[Dataset excerpt]

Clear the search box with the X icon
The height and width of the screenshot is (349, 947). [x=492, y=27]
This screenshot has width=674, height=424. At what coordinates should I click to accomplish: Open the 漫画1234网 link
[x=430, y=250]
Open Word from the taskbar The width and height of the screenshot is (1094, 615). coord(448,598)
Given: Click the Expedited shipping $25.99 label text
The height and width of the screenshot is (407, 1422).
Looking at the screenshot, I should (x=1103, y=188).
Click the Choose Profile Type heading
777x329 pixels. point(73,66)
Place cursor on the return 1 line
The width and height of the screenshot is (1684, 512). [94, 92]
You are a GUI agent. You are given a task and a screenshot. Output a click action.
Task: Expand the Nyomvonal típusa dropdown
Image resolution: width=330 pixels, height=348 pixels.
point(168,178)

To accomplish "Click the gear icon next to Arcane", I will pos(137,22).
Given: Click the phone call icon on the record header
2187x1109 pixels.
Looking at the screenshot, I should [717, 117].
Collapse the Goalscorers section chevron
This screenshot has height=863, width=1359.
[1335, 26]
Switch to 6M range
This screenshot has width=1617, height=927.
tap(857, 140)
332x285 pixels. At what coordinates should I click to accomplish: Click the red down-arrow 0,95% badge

▸ **Job**
Convert every line of the entries above into a Markdown table with the columns Row and Line, skipping blank lines.

▸ **Response to this exercise**
| Row | Line |
|---|---|
| 1 | Clear the search box with the X icon |
| 2 | The height and width of the screenshot is (349, 947). [x=492, y=27] |
| 3 | This screenshot has width=674, height=424. At what coordinates should I click to accomplish: Open the 漫画1234网 link |
| 4 | [x=430, y=250] |
| 5 | Open Word from the taskbar The width and height of the screenshot is (1094, 615). coord(448,598) |
| 6 | Given: Click the Expedited shipping $25.99 label text |
| 7 | The height and width of the screenshot is (407, 1422). |
| 8 | Looking at the screenshot, I should (x=1103, y=188). |
| 9 | Click the Choose Profile Type heading |
| 10 | 777x329 pixels. point(73,66) |
| 11 | Place cursor on the return 1 line |
| 12 | The width and height of the screenshot is (1684, 512). [94, 92] |
| 13 | You are a GUI agent. You are given a task and a screenshot. Output a click action. |
| 14 | Task: Expand the Nyomvonal típusa dropdown |
| 15 | Image resolution: width=330 pixels, height=348 pixels. |
| 16 | point(168,178) |
| 17 | To accomplish "Click the gear icon next to Arcane", I will pos(137,22). |
| 18 | Given: Click the phone call icon on the record header |
| 19 | 2187x1109 pixels. |
| 20 | Looking at the screenshot, I should [717, 117]. |
| 21 | Collapse the Goalscorers section chevron |
| 22 | This screenshot has height=863, width=1359. |
| 23 | [1335, 26] |
| 24 | Switch to 6M range |
| 25 | This screenshot has width=1617, height=927. |
| 26 | tap(857, 140) |
| 27 | 332x285 pixels. At what coordinates should I click to accomplish: Click the red down-arrow 0,95% badge |